On the first Saturday of each month for at least the next little while I intend to share here one of the Weekly Wonders from that previous project. A very particular version of Cainite (descendents of Cain) is this month’s wonder: these are bicephalic people living in a subterranean world. Be warned that this entry is long.
This week’s fantastic being is the Cainite. A bit of Jewish myth, the Cainites were the children of Cain, murderer of his brother Abel. There are lots of legends about Cain’s descendants, but I want to focus on just one: according to some obscure sources the Cainites were a race of two-headed people.

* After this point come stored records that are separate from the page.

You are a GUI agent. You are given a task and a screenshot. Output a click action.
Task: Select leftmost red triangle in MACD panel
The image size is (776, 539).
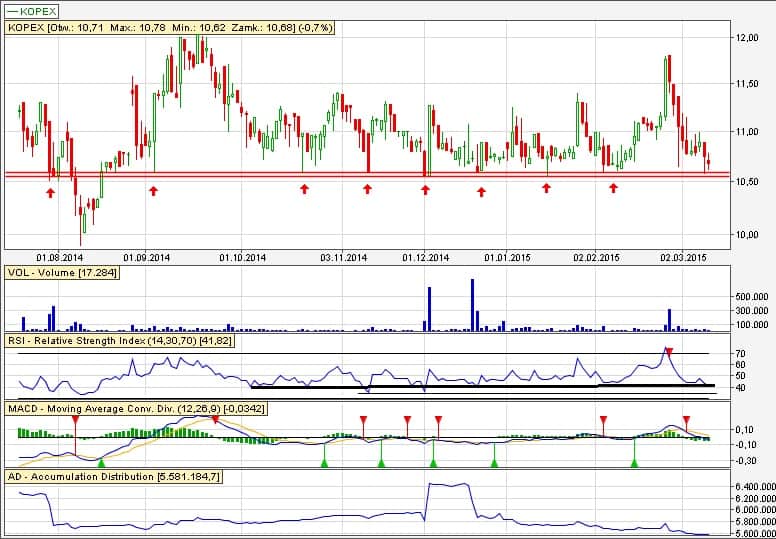click(x=75, y=420)
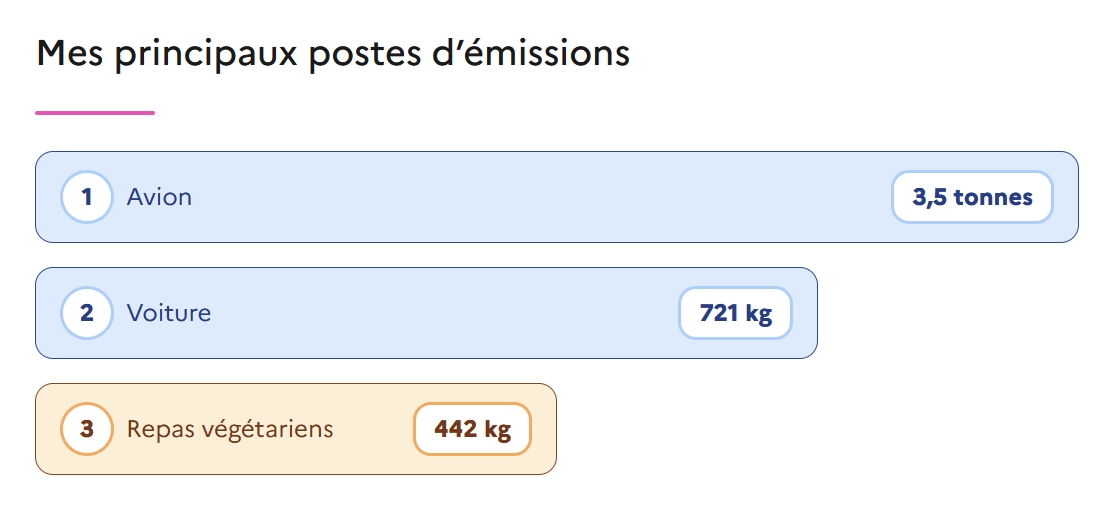Click the number 3 rank badge

click(x=87, y=429)
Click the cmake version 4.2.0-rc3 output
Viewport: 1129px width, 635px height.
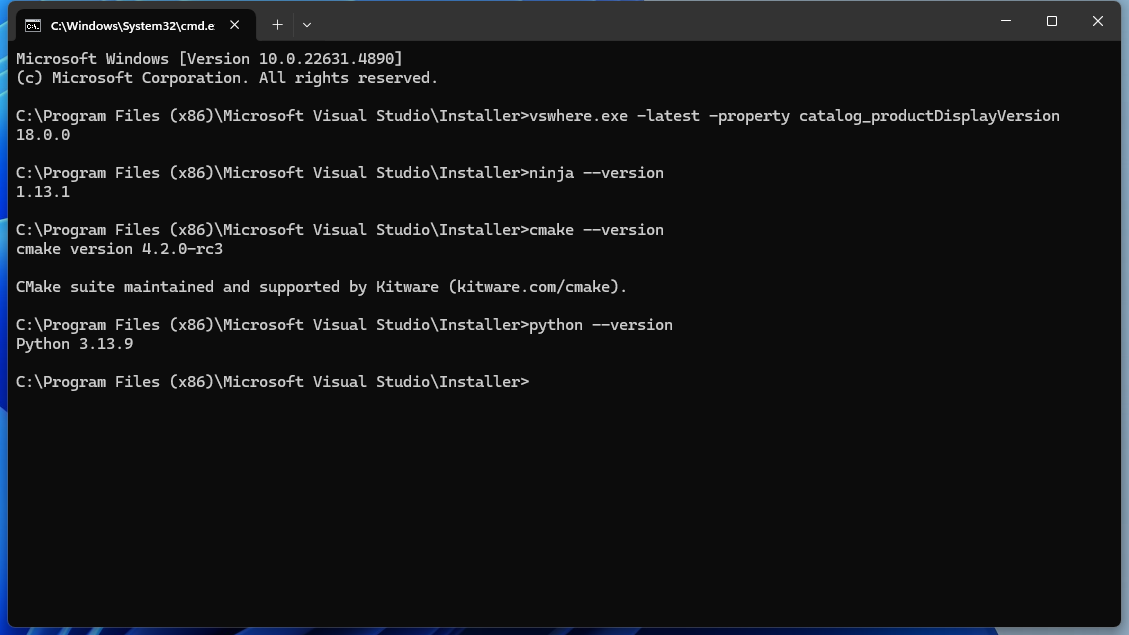[x=119, y=249]
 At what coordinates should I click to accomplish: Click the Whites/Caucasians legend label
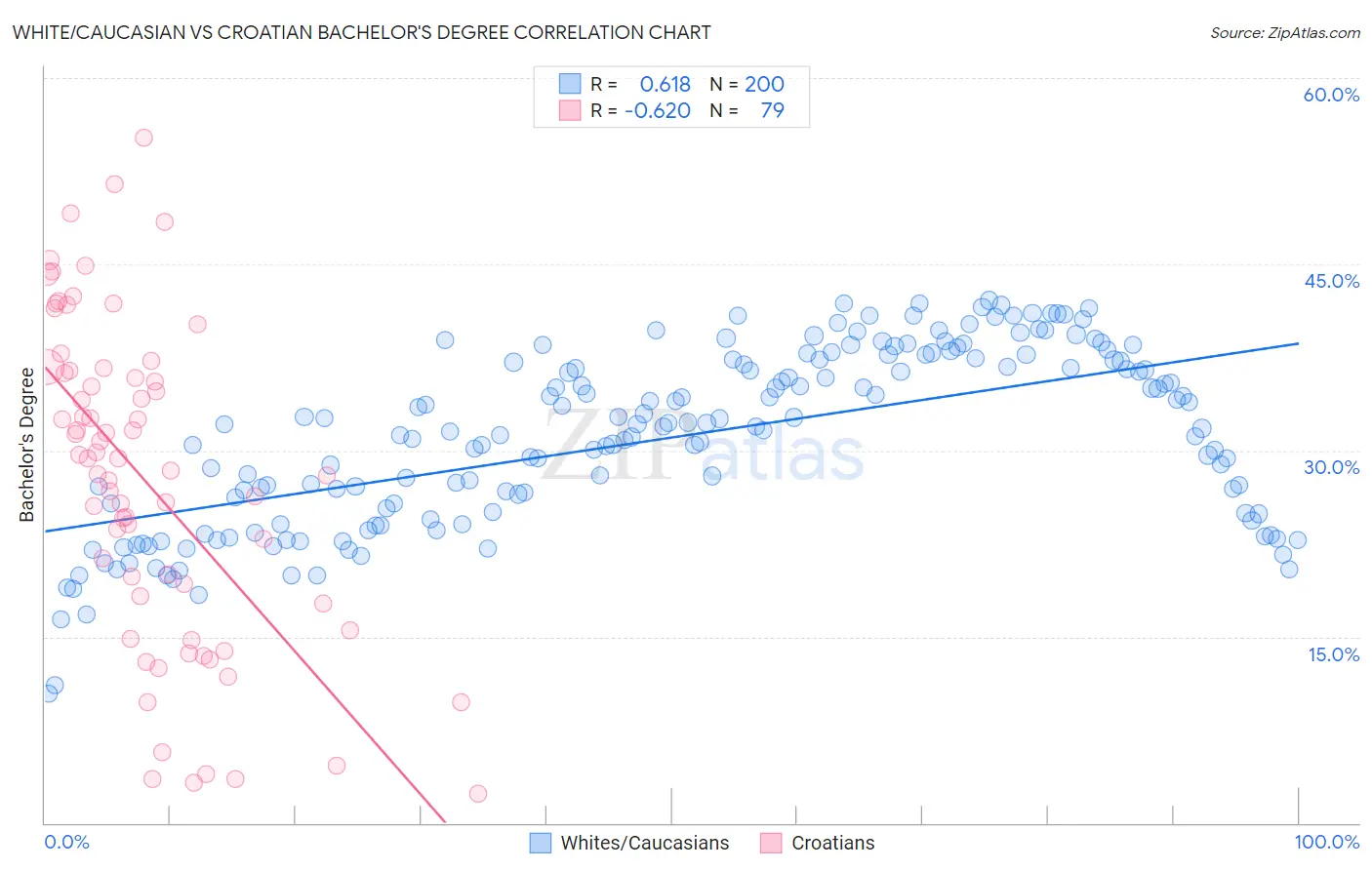pos(644,843)
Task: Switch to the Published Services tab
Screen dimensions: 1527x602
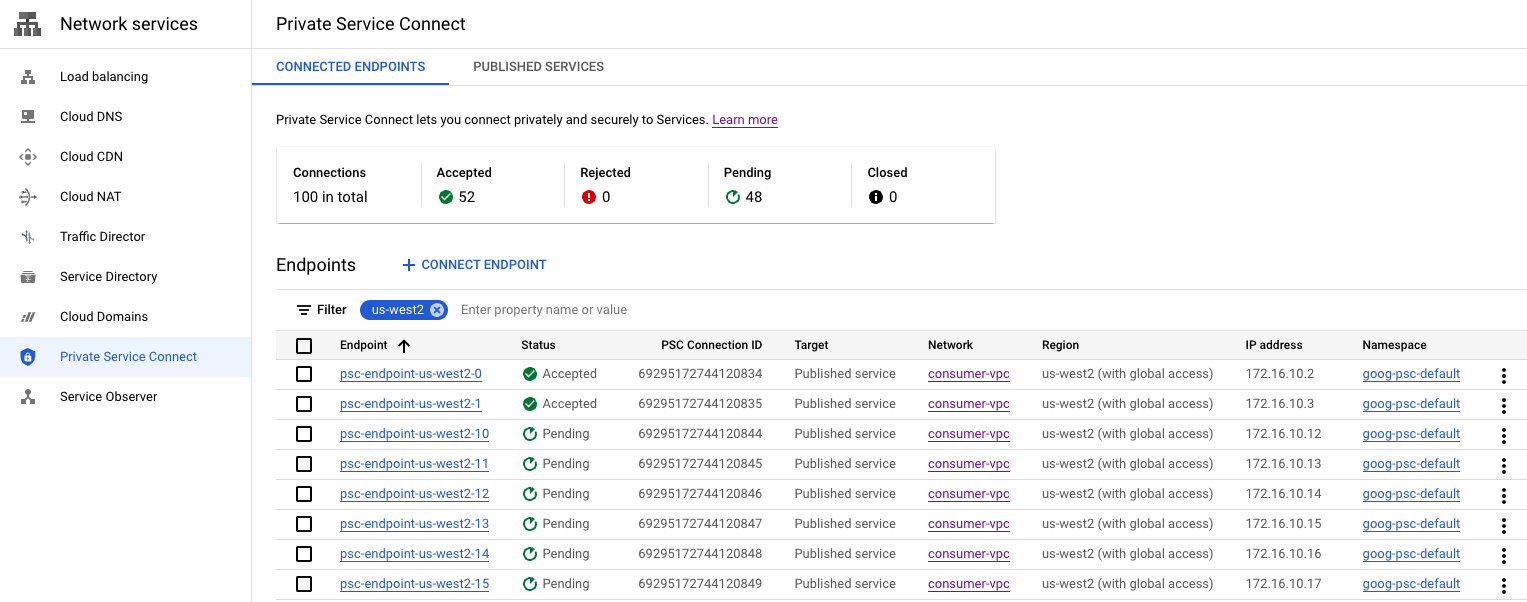Action: point(538,67)
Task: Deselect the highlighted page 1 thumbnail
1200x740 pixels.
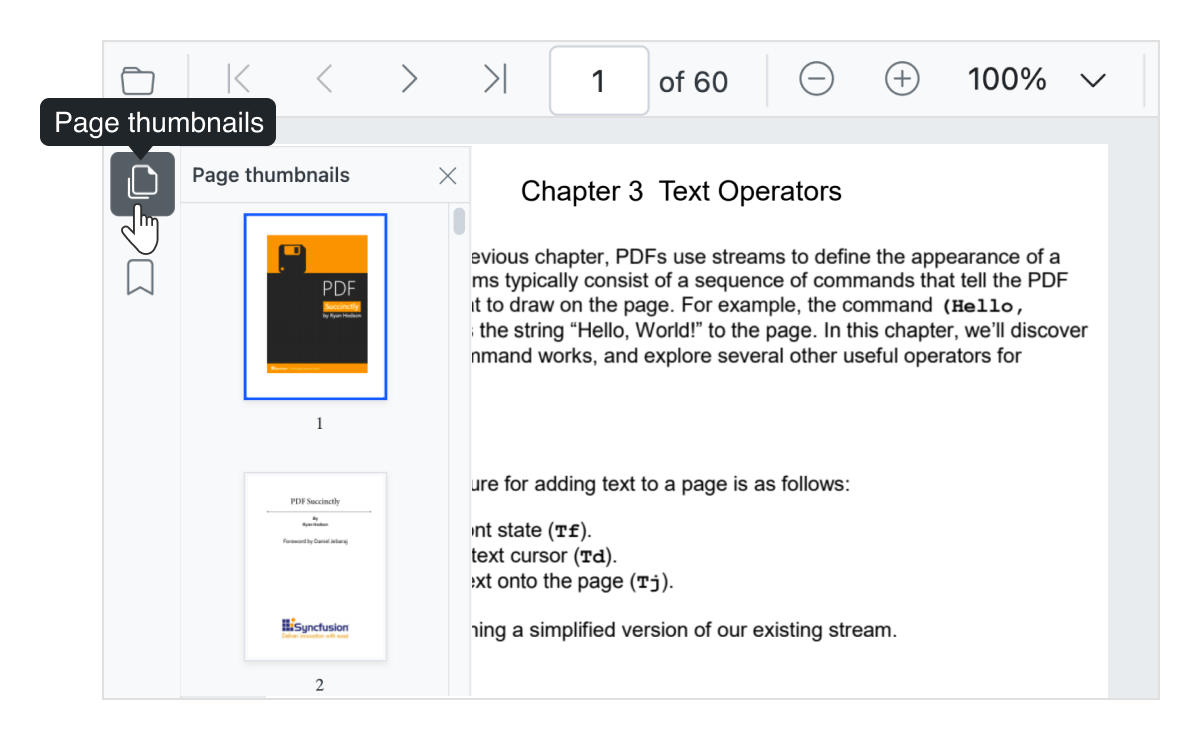Action: click(x=315, y=305)
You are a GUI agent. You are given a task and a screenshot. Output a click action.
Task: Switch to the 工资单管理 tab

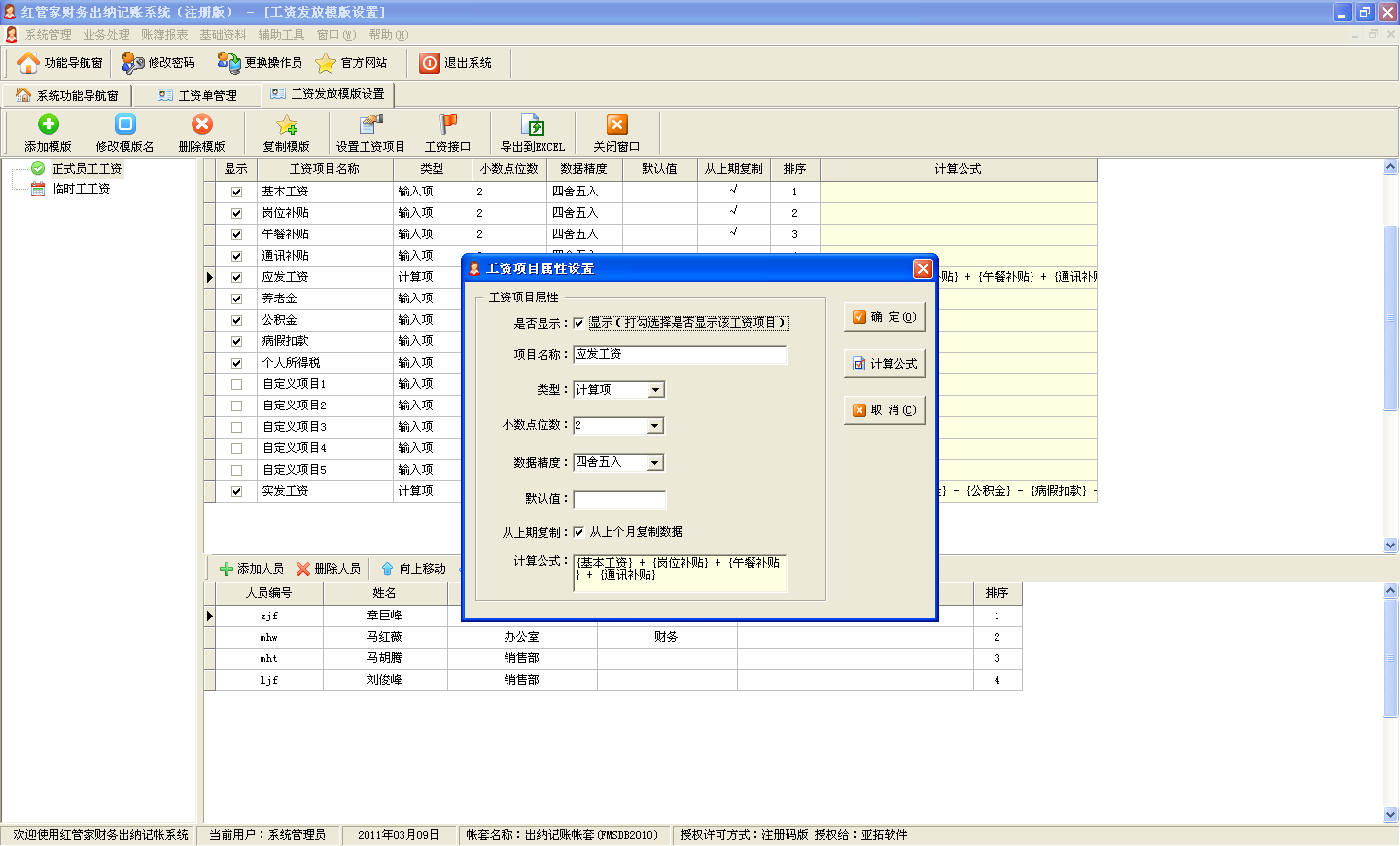click(x=197, y=95)
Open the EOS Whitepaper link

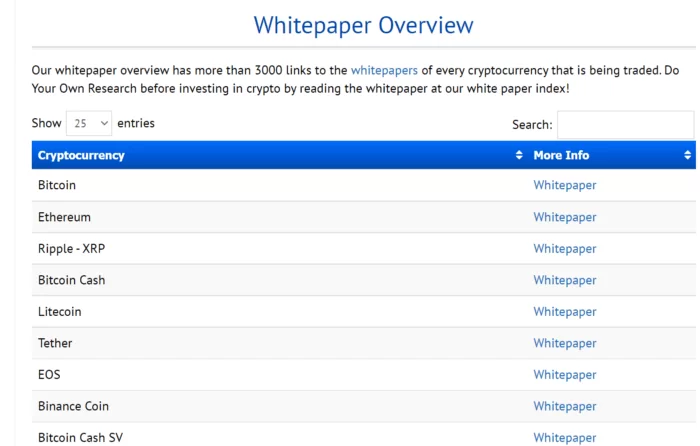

I apologize for this entry’s excessive length: there is no convenient summary like a Wikipedia article, so I will need to collect the assorted versions of the story myself. Skip down to the last paragraph (after the second photograph) for the briefer sort of entry I usually provide.
Source: Ron Almog at flic.kr/p/fLU7Bw
In Fallen Angels: Soldiers of Satan’s Realm, Bernard J. Bamberger recounts a passage in the Zohar about seven subterranean earths inhabited by assorted strange beings. In one of these live the Cainites: when Cain was driven off the face of the earth, he descended to Arka, a land of mingled darkness and light. The light and the darkness each had a ruler, and they were in conflict when Cain arrived. On his arrival, these two rulers made their peace, and after this Cain sired two-headed offspring, who participated in both the darkness and the light. The two rulers of Arka were named Afrira and Kastimon, which appeared as six-winged angels when separate, yet they could come together into the form of a human or a two-headed snake.
In “King Solomon and the Two-Headed Man,” by Ahimaaz, Court Historian (pseudonym for Professor Solomon, pseudonym for Steve Solomon), the story goes like this: In the month of Adar in the eleventh year of David’s reign, some desert nomads brought a strange captive into Jerusalem. The captive, who they found wandering near the Salt Sea, had two heads and wore goatskins. When he was taken before King David, the man introduced himself as Gilgil the Cainite, from the land of Tebel. When he gave the history of his people, he spoke with first one head and then the other. The early Cainites had surpassed even Cain in wickedness, so God banished them from the earth and imprisoned them in Tebel, a vast melancholy cavern world beneath the ground, with a small sun of its own, water that seeped from the ceiling, and thin topsoil. In this cavern there lived moles and bats. And God laid a further curse, that the children of the Cainites would be born with two heads as a reminder of Cain’s brother Abel and as an instruction that they should live in harmony with one another. Most of the Cainites worshipped God, having abandoned their wicked ways (so I suppose God’s curse worked?), but from time to time one of a Cainite’s heads would be pious while the other head would be depraved. Gilgil heard stories of the upper world, however, and so he had decided to attempt an upward journey through some labyrinthine tunnels. For days he ventured; when the tunnel forked, his two heads would argue about which way to go, but he was resolute, and in time he entered the light of the surface world. He was promptly captured. King David granted Gilgil a parcel of land, and Gilgil took an Israelite wife. Many years later, Gilgil’s seventh son, named Pilpil and the only child that inherited his father’s bicephaly (double-headedness), tried to claim two shares of the inheritance because he was truly two people; Solomon (now king) was at first inclined to agree, because a Cainite’s heads can disagree. But then Solomon had cold water poured over one of Pilpil’s blindfolded heads, and when both gasped in surprise he ruled that Pilpil was in fact only one person, and should have only one share of the land. This is a metaphor: regular humans also disagree with themselves from time to time, and act pious in one moment but impious the next.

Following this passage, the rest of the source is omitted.